▶ **What to produce**: Write out the stretch of lines below that begins at the line with "Viewport: 1415px width, 840px height." and ends at the line with "Open the Debugger menu", including both, exactly as given and nothing more.

▶ **Study material**:
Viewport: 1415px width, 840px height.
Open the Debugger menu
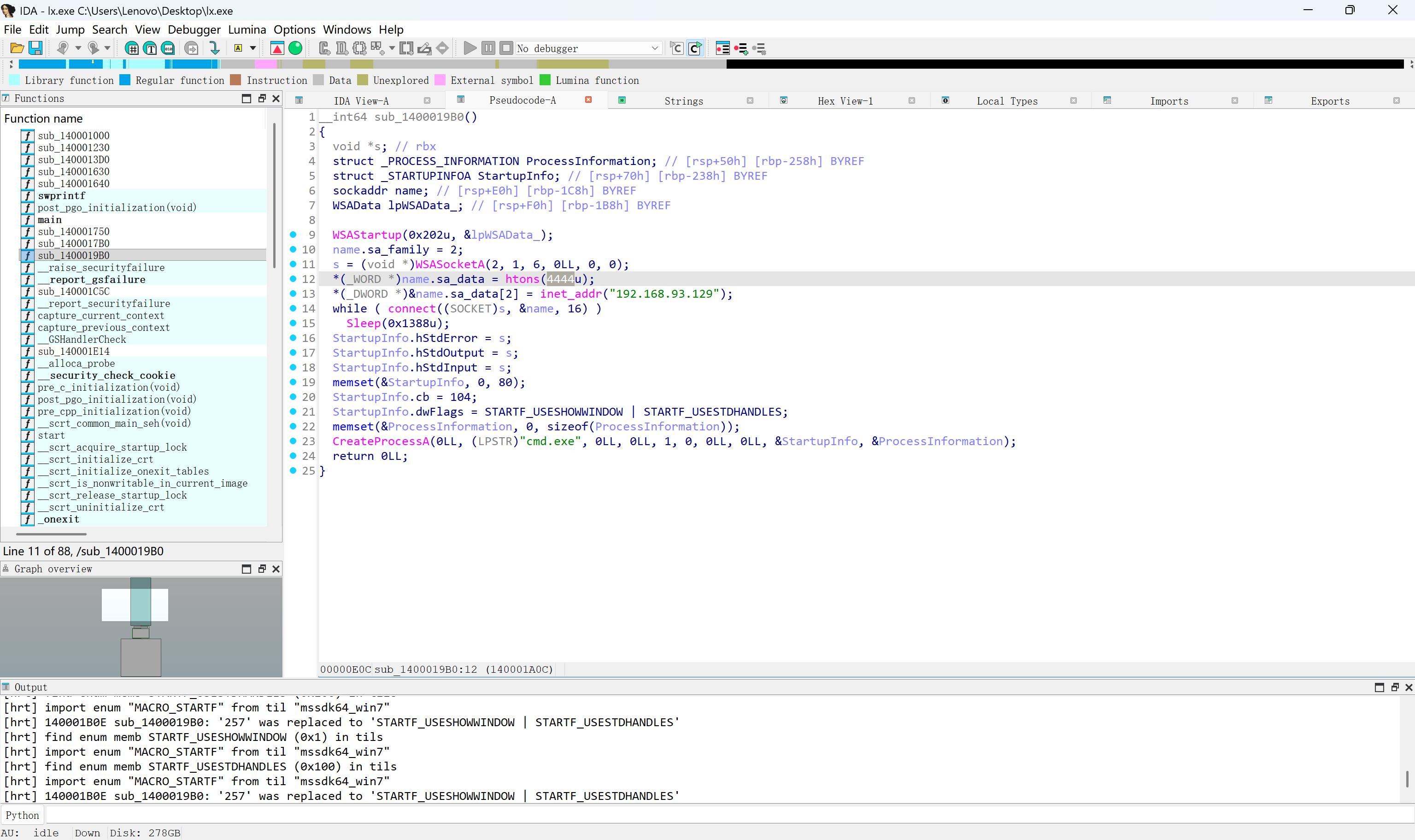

* * *

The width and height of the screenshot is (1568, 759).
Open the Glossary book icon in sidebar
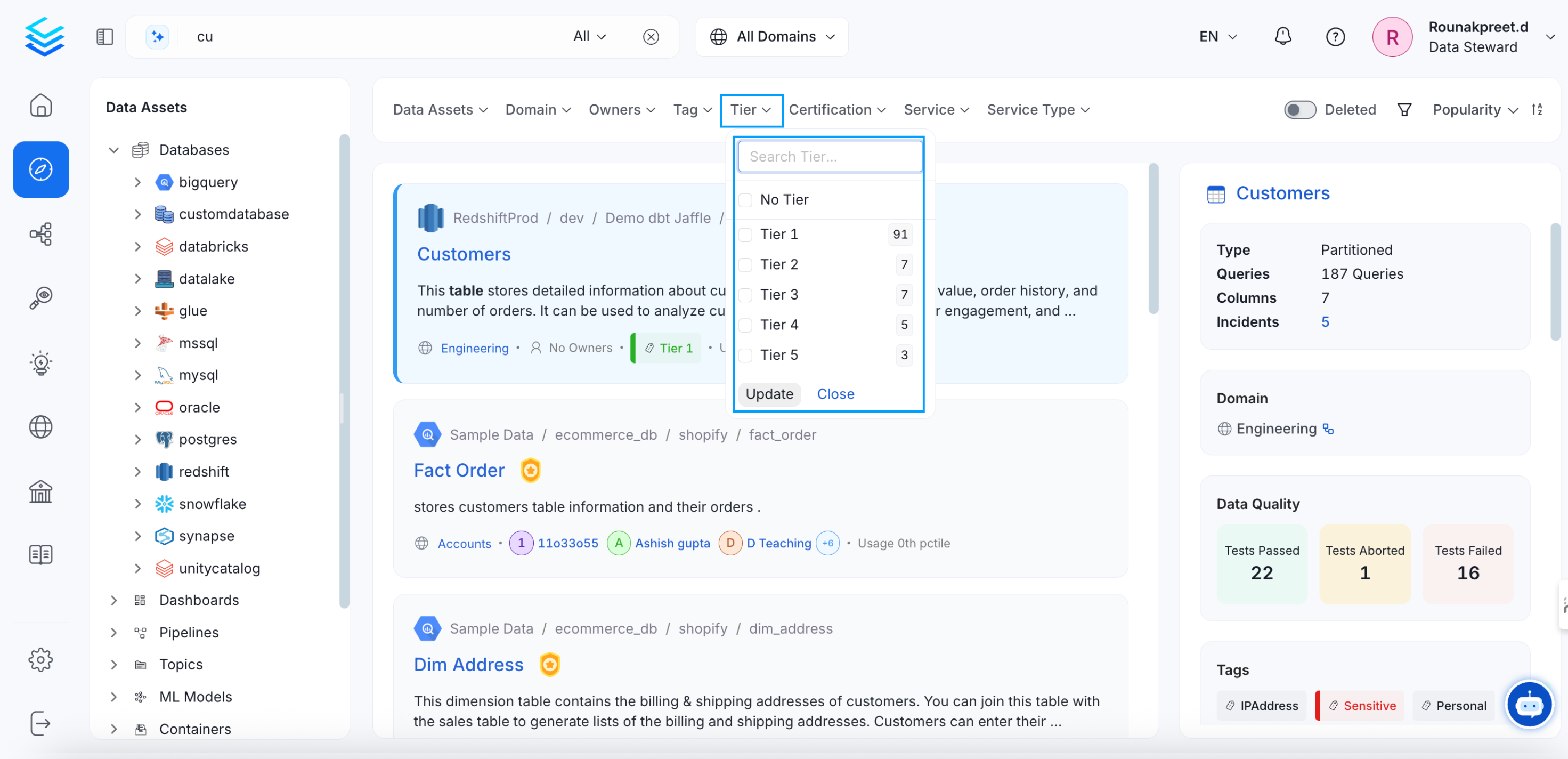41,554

...

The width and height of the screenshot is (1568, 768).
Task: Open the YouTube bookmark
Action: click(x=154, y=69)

▶ **Answer box**:
Viewport: 1415px width, 840px height.
Open the Debugger menu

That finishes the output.